THE DATA:
******************************
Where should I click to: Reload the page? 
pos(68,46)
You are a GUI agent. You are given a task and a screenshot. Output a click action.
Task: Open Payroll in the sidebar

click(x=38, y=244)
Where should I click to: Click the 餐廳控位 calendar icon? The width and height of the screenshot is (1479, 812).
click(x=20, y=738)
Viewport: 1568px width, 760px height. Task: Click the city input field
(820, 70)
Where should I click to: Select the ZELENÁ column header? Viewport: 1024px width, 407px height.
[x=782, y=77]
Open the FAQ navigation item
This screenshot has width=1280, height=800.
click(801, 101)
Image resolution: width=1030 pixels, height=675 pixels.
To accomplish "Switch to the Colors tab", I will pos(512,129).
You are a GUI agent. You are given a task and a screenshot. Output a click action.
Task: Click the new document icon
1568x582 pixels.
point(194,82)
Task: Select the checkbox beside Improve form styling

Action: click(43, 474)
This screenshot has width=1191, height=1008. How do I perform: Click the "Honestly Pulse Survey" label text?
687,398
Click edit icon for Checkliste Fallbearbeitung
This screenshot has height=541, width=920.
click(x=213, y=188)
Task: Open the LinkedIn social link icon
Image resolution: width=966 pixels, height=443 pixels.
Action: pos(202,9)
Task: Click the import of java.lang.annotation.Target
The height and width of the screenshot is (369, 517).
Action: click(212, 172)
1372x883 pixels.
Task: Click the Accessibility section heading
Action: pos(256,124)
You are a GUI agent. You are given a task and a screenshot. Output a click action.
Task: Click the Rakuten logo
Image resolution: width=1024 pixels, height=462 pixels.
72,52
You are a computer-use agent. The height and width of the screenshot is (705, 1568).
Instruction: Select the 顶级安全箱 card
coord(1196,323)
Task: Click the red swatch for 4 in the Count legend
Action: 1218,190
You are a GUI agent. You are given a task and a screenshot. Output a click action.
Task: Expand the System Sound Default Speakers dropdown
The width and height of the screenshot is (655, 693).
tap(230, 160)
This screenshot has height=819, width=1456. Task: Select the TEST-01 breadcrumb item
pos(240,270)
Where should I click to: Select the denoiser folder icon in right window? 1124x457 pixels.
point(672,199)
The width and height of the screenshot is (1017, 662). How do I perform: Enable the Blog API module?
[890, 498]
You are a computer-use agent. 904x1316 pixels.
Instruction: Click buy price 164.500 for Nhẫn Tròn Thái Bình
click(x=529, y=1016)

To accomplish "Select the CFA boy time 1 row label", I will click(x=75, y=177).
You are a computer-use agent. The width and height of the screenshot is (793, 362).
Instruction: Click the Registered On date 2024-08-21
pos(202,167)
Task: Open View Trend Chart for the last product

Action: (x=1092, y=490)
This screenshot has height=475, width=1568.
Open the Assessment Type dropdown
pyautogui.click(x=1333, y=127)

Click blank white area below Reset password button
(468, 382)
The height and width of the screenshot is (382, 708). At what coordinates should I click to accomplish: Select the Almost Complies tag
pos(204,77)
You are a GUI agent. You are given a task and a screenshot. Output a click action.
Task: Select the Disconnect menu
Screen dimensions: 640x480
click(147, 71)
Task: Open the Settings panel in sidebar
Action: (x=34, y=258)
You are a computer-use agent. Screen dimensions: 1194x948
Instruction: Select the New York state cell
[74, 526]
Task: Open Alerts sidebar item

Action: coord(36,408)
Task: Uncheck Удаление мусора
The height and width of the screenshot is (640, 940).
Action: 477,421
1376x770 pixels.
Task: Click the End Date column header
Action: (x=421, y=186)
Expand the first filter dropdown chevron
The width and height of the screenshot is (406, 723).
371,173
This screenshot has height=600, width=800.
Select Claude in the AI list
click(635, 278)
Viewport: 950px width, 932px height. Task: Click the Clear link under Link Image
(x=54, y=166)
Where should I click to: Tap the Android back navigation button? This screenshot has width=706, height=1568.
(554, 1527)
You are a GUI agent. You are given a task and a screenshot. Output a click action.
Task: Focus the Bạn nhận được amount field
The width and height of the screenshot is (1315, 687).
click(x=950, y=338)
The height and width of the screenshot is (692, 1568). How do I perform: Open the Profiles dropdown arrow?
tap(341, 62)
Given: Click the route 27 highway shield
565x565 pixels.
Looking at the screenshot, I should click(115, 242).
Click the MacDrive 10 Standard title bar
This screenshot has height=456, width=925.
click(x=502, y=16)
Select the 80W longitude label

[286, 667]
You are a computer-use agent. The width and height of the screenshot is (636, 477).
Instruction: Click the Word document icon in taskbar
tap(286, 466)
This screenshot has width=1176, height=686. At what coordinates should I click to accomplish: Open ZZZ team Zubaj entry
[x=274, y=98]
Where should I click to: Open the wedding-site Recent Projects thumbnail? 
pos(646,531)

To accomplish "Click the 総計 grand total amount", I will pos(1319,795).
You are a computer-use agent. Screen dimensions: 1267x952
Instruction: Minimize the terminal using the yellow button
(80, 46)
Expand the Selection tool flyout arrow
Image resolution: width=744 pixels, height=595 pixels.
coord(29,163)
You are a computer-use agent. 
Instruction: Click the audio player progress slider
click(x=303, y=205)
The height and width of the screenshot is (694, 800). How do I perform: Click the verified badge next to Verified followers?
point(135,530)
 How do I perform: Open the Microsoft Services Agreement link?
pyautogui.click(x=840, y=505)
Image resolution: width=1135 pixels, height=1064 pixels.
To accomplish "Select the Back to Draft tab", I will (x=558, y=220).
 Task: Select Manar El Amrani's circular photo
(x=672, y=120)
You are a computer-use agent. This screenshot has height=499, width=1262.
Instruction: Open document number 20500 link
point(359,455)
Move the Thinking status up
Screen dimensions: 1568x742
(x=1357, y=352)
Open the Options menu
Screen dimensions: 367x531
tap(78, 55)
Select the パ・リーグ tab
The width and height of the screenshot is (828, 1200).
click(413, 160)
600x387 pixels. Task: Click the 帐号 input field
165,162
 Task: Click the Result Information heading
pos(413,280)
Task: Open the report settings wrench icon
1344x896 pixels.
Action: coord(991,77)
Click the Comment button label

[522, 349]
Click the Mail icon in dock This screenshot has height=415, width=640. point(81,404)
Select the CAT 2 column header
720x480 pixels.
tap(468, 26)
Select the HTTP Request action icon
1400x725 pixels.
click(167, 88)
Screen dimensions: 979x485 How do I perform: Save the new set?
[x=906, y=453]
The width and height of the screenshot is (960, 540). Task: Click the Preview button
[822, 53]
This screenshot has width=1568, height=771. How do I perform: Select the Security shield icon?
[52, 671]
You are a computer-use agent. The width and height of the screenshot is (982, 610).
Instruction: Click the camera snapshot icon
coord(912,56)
******************************
YOUR GOAL: Write out the data once more, word for word.

EXPECTED ANSWER:
Where should I click to: Reload the page? 
pos(68,46)
You are a GUI agent. You are given a task and a screenshot. Output a click action.
Task: Open Payroll in the sidebar

click(x=38, y=244)
Where should I click to: Click the 餐廳控位 calendar icon? The width and height of the screenshot is (1479, 812).
click(x=20, y=738)
Viewport: 1568px width, 760px height. Task: Click the city input field
(820, 70)
Where should I click to: Select the ZELENÁ column header? Viewport: 1024px width, 407px height.
[x=782, y=77]
Open the FAQ navigation item
This screenshot has width=1280, height=800.
click(801, 101)
Image resolution: width=1030 pixels, height=675 pixels.
To accomplish "Switch to the Colors tab", I will pos(512,129).
You are a GUI agent. You are given a task and a screenshot. Output a click action.
Task: Click the new document icon
1568x582 pixels.
point(194,82)
Task: Select the checkbox beside Improve form styling

Action: click(43, 474)
This screenshot has width=1191, height=1008. How do I perform: Click the "Honestly Pulse Survey" label text?
687,398
Click edit icon for Checkliste Fallbearbeitung
This screenshot has height=541, width=920.
click(x=213, y=188)
Task: Open the LinkedIn social link icon
Image resolution: width=966 pixels, height=443 pixels.
Action: pos(202,9)
Task: Click the import of java.lang.annotation.Target
The height and width of the screenshot is (369, 517).
Action: click(212, 172)
1372x883 pixels.
Task: Click the Accessibility section heading
Action: pos(256,124)
You are a GUI agent. You are given a task and a screenshot. Output a click action.
Task: Click the Rakuten logo
Image resolution: width=1024 pixels, height=462 pixels.
72,52
You are a computer-use agent. The height and width of the screenshot is (705, 1568).
Instruction: Select the 顶级安全箱 card
coord(1196,323)
Task: Click the red swatch for 4 in the Count legend
Action: 1218,190
You are a GUI agent. You are given a task and a screenshot. Output a click action.
Task: Expand the System Sound Default Speakers dropdown
The width and height of the screenshot is (655, 693).
tap(230, 160)
This screenshot has height=819, width=1456. Task: Select the TEST-01 breadcrumb item
pos(240,270)
Where should I click to: Select the denoiser folder icon in right window? 1124x457 pixels.
point(672,199)
The width and height of the screenshot is (1017, 662). How do I perform: Enable the Blog API module?
[890, 498]
You are a computer-use agent. 904x1316 pixels.
Instruction: Click buy price 164.500 for Nhẫn Tròn Thái Bình
click(x=529, y=1016)

To accomplish "Select the CFA boy time 1 row label", I will click(x=75, y=177).
You are a computer-use agent. The width and height of the screenshot is (793, 362).
Instruction: Click the Registered On date 2024-08-21
pos(202,167)
Task: Open View Trend Chart for the last product

Action: (x=1092, y=490)
This screenshot has height=475, width=1568.
Open the Assessment Type dropdown
pyautogui.click(x=1333, y=127)

Click blank white area below Reset password button
(468, 382)
The height and width of the screenshot is (382, 708). At what coordinates should I click to accomplish: Select the Almost Complies tag
pos(204,77)
You are a GUI agent. You are given a task and a screenshot. Output a click action.
Task: Select the Disconnect menu
Screen dimensions: 640x480
click(147, 71)
Task: Open the Settings panel in sidebar
Action: (x=34, y=258)
You are a computer-use agent. Screen dimensions: 1194x948
Instruction: Select the New York state cell
[74, 526]
Task: Open Alerts sidebar item

Action: coord(36,408)
Task: Uncheck Удаление мусора
The height and width of the screenshot is (640, 940).
Action: 477,421
1376x770 pixels.
Task: Click the End Date column header
Action: (x=421, y=186)
Expand the first filter dropdown chevron
The width and height of the screenshot is (406, 723).
371,173
This screenshot has height=600, width=800.
Select Claude in the AI list
click(635, 278)
Viewport: 950px width, 932px height. Task: Click the Clear link under Link Image
(x=54, y=166)
Where should I click to: Tap the Android back navigation button? This screenshot has width=706, height=1568.
(554, 1527)
You are a GUI agent. You are given a task and a screenshot. Output a click action.
Task: Focus the Bạn nhận được amount field
The width and height of the screenshot is (1315, 687).
click(x=950, y=338)
The height and width of the screenshot is (692, 1568). How do I perform: Open the Profiles dropdown arrow?
tap(341, 62)
Given: Click the route 27 highway shield
565x565 pixels.
Looking at the screenshot, I should click(115, 242).
Click the MacDrive 10 Standard title bar
This screenshot has height=456, width=925.
click(x=502, y=16)
Select the 80W longitude label

[286, 667]
You are a computer-use agent. The width and height of the screenshot is (636, 477).
Instruction: Click the Word document icon in taskbar
tap(286, 466)
This screenshot has width=1176, height=686. At what coordinates should I click to accomplish: Open ZZZ team Zubaj entry
[x=274, y=98]
Where should I click to: Open the wedding-site Recent Projects thumbnail? 
pos(646,531)

To accomplish "Click the 総計 grand total amount", I will pos(1319,795).
You are a computer-use agent. Screen dimensions: 1267x952
Instruction: Minimize the terminal using the yellow button
(80, 46)
Expand the Selection tool flyout arrow
Image resolution: width=744 pixels, height=595 pixels.
coord(29,163)
You are a computer-use agent. 
Instruction: Click the audio player progress slider
click(x=303, y=205)
The height and width of the screenshot is (694, 800). How do I perform: Click the verified badge next to Verified followers?
point(135,530)
 How do I perform: Open the Microsoft Services Agreement link?
pyautogui.click(x=840, y=505)
Image resolution: width=1135 pixels, height=1064 pixels.
To accomplish "Select the Back to Draft tab", I will (x=558, y=220).
 Task: Select Manar El Amrani's circular photo
(x=672, y=120)
You are a computer-use agent. This screenshot has height=499, width=1262.
Instruction: Open document number 20500 link
point(359,455)
Move the Thinking status up
Screen dimensions: 1568x742
(x=1357, y=352)
Open the Options menu
Screen dimensions: 367x531
tap(78, 55)
Select the パ・リーグ tab
The width and height of the screenshot is (828, 1200).
click(413, 160)
600x387 pixels. Task: Click the 帐号 input field
165,162
 Task: Click the Result Information heading
pos(413,280)
Task: Open the report settings wrench icon
1344x896 pixels.
Action: coord(991,77)
Click the Comment button label

[522, 349]
Click the Mail icon in dock This screenshot has height=415, width=640. point(81,404)
Select the CAT 2 column header
720x480 pixels.
tap(468, 26)
Select the HTTP Request action icon
1400x725 pixels.
click(167, 88)
Screen dimensions: 979x485 How do I perform: Save the new set?
[x=906, y=453]
The width and height of the screenshot is (960, 540). Task: Click the Preview button
[822, 53]
This screenshot has width=1568, height=771. How do I perform: Select the Security shield icon?
[52, 671]
You are a computer-use agent. The width and height of the screenshot is (982, 610).
Instruction: Click the camera snapshot icon
coord(912,56)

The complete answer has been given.